Kylie DeFrance, an English as an additional language (EAL) teacher at a charter school in Austin, keeps “pad bags” filled with feminine hygiene products at her desk in her classroom so that any student can take them at any time.
It’s a practice she said she began in her first year of teaching eight years ago when she saw female students, or, as she calls them, scholars, missing instruction time due to their periods.
“I’ve had scholars that were missing school constantly or were disappearing in the bathroom for 30-plus minutes,” DeFrance told Good Morning America. “Or I’ve had scholars that say, ‘I have to go to the bathroom,’ or ‘to the office,’ and they’re gone for half the day.”
When DeFrance started providing free pads and tampons and heating pads to her students, she said she saw they were able to stay in class and focus on learning.
“It is such a huge difference to see how much instructional time that they are not missing that they were before,” she said. “I had one scholar who would literally disappear into the bathroom for 30 minutes, five days a week, once a month, who is now not disappearing in the bathroom at all, and her grade went from a ‘D’ to an ‘A.’ She’s an excellent scholar.”
DeFrance continued, “That just goes to show that having your period should not conflict or cause a difficulty with your learning if you’re provided with the things that you need to be provided with.”
When DeFrance started a new teaching job last August at Austin Achieve, a public charter school, she said she purchased feminine hygiene products at her own expense to store in her classroom.
As word spread at the school that DeFrance had easy-to-access period supplies in her classroom, she said the demand grew and she was soon spending over $100 per month on her own on supplies.
DeFrance said she quickly realized that for many of her students, her classroom was their only access point for supplies. Over 90% of students at Austin Achieve, a year-round school, qualify for free or reduced lunch, according to the school’s website.
“A lot of the scholars go home and they’re the parents for their siblings because their parents are at work,” said DeFrance. “Or maybe their parents can’t take them to the store because they’re having to choose between food and this.”
“I’m not ever going to say no and turn a scholar away,” she said. “So I started keeping multiple pad bags and started asking scholars, ‘Do you need to take this home?’”

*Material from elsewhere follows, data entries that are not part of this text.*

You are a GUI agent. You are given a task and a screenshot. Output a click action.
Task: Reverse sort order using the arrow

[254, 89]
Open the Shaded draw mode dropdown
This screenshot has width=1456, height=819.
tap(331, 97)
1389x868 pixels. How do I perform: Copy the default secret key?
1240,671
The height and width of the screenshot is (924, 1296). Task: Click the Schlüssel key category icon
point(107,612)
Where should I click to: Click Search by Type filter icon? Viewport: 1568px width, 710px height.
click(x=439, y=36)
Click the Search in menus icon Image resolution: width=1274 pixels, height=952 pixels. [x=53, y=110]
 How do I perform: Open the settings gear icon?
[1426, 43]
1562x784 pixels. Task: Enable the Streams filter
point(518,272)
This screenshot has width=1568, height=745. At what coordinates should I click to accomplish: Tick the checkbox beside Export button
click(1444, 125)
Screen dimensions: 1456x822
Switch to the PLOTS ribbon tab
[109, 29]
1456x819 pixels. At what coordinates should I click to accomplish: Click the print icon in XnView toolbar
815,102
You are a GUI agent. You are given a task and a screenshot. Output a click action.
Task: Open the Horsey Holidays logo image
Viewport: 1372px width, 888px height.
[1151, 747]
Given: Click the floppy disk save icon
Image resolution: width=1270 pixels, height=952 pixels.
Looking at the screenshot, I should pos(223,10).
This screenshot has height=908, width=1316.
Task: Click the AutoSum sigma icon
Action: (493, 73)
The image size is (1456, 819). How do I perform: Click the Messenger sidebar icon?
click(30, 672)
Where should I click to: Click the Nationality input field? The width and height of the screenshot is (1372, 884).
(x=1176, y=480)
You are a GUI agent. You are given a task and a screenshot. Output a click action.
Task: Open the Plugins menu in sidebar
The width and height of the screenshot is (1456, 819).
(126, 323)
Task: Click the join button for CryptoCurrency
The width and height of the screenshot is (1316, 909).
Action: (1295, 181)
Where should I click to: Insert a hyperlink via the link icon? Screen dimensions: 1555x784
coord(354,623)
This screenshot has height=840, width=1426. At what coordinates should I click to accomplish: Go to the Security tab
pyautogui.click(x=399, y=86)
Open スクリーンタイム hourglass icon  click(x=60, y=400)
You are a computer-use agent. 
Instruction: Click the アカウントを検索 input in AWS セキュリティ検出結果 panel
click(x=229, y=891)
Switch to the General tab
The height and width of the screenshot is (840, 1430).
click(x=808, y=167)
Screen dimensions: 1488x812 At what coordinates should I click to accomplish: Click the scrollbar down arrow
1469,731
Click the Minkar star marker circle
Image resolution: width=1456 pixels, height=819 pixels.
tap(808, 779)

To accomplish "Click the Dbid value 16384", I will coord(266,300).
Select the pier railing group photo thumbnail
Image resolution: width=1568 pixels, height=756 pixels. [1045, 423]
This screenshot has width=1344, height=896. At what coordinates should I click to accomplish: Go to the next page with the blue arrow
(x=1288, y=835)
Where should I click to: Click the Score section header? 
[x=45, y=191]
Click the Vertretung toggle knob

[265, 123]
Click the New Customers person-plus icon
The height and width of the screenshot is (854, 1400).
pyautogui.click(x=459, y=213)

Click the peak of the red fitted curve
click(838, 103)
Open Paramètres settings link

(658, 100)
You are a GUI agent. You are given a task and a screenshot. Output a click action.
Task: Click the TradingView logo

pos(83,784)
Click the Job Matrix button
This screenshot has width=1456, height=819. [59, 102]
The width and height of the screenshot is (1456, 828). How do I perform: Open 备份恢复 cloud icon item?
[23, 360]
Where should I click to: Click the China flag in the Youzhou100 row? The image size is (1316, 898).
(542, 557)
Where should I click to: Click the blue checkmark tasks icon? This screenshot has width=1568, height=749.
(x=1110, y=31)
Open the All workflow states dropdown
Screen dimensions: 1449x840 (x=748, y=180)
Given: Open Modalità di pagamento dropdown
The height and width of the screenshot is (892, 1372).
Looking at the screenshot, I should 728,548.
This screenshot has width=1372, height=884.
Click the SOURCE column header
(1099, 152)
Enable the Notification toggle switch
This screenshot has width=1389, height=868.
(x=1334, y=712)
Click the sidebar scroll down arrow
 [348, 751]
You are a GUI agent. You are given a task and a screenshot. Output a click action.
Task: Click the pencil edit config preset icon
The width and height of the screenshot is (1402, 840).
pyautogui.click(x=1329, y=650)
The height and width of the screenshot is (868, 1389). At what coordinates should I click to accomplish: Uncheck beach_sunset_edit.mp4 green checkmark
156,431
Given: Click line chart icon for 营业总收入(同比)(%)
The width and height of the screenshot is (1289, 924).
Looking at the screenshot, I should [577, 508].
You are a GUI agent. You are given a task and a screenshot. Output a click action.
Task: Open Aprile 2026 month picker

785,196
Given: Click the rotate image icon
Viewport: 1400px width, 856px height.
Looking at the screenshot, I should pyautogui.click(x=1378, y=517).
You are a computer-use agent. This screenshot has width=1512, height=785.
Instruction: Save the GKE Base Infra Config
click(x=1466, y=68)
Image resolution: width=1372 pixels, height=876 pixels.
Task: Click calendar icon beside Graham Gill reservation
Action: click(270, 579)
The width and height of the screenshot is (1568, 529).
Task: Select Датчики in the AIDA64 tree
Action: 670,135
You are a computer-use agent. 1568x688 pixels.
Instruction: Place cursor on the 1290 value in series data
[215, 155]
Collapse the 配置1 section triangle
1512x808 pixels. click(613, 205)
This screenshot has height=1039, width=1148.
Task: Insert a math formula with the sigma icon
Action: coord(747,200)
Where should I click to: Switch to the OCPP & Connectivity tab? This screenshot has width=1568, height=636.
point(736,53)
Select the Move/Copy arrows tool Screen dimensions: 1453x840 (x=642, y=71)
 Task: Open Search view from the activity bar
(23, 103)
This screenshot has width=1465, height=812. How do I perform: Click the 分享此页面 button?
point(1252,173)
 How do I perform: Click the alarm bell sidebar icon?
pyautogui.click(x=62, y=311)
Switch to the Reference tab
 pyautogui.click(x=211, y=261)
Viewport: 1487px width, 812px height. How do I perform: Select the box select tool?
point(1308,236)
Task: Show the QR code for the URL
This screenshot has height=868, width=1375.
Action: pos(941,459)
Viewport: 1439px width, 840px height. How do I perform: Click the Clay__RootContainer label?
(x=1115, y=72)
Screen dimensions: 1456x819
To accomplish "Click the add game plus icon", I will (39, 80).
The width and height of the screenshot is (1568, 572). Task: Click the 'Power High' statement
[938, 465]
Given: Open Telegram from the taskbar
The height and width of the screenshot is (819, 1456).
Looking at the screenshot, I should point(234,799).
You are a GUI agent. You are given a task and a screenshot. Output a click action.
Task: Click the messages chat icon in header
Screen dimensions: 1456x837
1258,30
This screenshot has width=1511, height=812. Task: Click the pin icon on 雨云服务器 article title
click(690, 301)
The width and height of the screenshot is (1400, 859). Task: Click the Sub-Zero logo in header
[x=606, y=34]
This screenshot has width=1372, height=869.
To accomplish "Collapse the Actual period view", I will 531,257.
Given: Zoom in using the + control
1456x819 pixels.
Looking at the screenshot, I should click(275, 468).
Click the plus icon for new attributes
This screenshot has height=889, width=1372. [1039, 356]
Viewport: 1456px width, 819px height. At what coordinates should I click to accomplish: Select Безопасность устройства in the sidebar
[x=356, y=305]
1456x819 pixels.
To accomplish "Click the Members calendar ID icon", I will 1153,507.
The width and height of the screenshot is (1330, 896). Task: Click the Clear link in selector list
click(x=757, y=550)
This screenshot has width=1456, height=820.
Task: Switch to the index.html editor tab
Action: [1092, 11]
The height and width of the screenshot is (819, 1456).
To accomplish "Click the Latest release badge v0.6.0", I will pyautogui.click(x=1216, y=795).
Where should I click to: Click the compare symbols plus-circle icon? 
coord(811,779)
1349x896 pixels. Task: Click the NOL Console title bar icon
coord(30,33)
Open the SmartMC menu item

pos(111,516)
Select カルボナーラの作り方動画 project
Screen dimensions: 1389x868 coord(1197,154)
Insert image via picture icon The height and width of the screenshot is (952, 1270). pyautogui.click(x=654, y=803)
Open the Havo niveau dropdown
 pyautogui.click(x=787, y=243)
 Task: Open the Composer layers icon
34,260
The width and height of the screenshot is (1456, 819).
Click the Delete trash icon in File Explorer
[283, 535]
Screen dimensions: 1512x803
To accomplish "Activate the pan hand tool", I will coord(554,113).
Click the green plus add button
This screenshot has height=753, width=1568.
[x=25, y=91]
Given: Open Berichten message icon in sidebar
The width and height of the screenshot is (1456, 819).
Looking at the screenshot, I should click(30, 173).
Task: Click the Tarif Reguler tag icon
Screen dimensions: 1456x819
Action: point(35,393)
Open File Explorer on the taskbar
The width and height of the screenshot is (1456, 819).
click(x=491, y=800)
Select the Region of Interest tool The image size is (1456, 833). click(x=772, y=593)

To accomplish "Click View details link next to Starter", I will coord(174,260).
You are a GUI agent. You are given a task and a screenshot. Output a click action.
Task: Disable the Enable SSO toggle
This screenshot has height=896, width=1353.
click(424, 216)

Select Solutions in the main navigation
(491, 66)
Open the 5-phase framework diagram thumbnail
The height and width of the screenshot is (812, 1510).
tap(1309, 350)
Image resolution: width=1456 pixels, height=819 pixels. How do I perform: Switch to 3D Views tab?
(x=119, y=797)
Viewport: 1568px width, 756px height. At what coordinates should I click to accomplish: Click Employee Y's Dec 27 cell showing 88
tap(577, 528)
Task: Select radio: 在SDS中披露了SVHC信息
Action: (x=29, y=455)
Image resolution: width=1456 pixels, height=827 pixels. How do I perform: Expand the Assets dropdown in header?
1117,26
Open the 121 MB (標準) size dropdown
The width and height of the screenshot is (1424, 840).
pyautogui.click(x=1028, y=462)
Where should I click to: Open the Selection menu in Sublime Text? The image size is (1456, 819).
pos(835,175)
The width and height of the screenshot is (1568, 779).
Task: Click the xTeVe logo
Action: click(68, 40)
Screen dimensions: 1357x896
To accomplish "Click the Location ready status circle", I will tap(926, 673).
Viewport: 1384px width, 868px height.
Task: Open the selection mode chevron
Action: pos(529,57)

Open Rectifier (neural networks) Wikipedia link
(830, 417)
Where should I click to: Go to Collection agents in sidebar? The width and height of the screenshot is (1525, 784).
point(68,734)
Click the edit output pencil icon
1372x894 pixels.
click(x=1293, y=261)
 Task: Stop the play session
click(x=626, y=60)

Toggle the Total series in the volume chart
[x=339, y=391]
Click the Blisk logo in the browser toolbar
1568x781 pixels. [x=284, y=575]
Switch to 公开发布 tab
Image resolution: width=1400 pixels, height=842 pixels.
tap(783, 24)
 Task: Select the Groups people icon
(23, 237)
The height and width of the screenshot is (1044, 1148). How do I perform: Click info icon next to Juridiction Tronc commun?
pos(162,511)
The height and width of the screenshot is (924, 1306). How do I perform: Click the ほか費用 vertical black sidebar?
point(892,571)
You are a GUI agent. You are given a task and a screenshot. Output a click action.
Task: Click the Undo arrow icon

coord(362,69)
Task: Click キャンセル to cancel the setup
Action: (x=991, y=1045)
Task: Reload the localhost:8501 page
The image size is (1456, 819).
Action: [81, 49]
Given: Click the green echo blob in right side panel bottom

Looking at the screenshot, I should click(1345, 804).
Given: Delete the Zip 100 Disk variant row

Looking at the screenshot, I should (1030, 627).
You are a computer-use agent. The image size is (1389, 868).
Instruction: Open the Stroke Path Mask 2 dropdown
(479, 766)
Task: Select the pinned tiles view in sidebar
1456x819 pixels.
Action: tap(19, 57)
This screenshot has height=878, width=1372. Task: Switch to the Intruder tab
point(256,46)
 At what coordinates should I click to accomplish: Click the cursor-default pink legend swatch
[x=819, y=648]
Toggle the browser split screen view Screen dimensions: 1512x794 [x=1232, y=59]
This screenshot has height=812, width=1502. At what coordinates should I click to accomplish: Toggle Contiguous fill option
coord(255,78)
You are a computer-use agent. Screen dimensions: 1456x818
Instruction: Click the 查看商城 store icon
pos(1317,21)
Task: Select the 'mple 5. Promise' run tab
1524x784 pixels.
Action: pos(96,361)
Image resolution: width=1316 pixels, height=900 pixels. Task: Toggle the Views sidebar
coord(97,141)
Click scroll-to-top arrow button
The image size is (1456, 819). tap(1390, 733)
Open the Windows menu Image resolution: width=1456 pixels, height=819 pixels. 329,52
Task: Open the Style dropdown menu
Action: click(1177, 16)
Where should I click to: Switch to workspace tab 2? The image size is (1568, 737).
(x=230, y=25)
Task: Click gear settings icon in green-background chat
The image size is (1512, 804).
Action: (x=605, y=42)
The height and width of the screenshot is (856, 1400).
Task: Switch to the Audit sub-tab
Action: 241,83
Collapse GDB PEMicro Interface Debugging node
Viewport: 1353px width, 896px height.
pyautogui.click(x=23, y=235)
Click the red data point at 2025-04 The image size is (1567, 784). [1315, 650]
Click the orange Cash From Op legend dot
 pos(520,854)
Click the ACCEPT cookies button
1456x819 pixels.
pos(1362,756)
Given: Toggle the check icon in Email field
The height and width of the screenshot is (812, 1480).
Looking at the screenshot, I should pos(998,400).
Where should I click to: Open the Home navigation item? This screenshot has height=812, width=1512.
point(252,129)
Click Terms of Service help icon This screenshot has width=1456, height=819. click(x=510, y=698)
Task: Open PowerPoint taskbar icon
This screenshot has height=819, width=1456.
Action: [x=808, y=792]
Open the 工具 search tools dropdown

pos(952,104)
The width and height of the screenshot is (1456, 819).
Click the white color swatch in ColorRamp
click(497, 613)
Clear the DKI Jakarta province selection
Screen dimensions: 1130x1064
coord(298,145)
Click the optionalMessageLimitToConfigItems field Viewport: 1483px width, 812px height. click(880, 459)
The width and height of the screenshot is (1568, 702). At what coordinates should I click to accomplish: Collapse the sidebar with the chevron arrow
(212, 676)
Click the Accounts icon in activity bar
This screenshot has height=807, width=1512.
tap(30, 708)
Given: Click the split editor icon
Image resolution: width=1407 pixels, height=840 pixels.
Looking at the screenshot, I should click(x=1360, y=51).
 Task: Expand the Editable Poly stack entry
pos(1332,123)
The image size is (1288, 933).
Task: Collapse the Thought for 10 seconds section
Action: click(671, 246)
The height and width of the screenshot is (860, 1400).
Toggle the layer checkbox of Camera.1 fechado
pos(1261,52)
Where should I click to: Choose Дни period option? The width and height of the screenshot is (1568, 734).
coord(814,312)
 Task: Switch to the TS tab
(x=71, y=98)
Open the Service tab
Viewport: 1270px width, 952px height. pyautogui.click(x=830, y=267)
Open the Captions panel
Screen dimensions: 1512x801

Period poverty, when people cannot afford even the most basic of period supplies like pads and tampons, is an issue that affects women around the world, including the United States. A lack of access to menstrual products and education affects 1 in 10 college students in the U.S., according to a study released last year.
Hoping to be able to provide more supplies to more students at her middle school, DeFrance added feminine hygiene products to her Amazon wish list, which she said typically consists of books she needs for her classrooms.
In addition to sharing the link on her Instagram page, DeFrance also posted her wish list on Nextdoor, a social networking service for neighborhoods.
Within hours, according to DeFrance, Amazon boxes filled with period supplies began showing up at her doorstep, all donated by strangers through her wish list.
“It blew my mind,” she said of the response to her post. “I had never met any of these people. I don’t know any of these people, but I had hundreds of boxes at my door.”
The boxes have continued to pour in, according to DeFrance. She said that since February, people have donated over 6,000 pads and 3,000 tampons, in addition to other supplies, like disposable heating pads.
DeFrance has also been able to upgrade her “pad bags” from plastic sandwich bags to reusable, zipper bags thanks to strangers’ donations. This week, she also received donations of two portable carts that she said she plans to turn into “menstruation stations” in her classroom.
She said she organizes the “pad bags” based on students’ preferences, adding that students will often return the bags with notes on what types of supplies they need.
DeFrance said that because her school has students in fifth through eighth grades, she is often meeting students as they are starting their menstrual cycles. She focuses on keeping supplies in her classroom and easily accessible in hopes of “normalizing” the conversation around periods.
“If a scholar can say, ‘I need a pencil,’ and I can give them a pencil and it’s not a problem, why can’t it be, ‘I need a pad.’ Why is that any different?” DeFrance said. “I would not send a scholar to an office for a pencil, so why do I need to send a scholar to the office for a pad.”
Advocates for menstrual equity say the taboo around menstruation and the lack of access to menstrual products hurts women economically because it costs them money for products and may keep them from jobs and school. Poor menstrual hygiene poses health risks for women, including reproductive issues and urinary tract infections.
On average, a woman will spend around seven years in their lifetime on their period, according to UNICEF.
Last year, California Gov. Gavin Newsom signed a bill into law requiring that public schools and colleges provide free menstrual products in classrooms.
DeFrance said that in her case, due to the surplus of donations, she has plans to put free period supplies in her school’s bathrooms and has already provided period products to teachers at nearby schools to distribute for free. She said she is also meeting this week with the leaders of Austin Achieve’s high school to discuss making supplies more accessible to students there.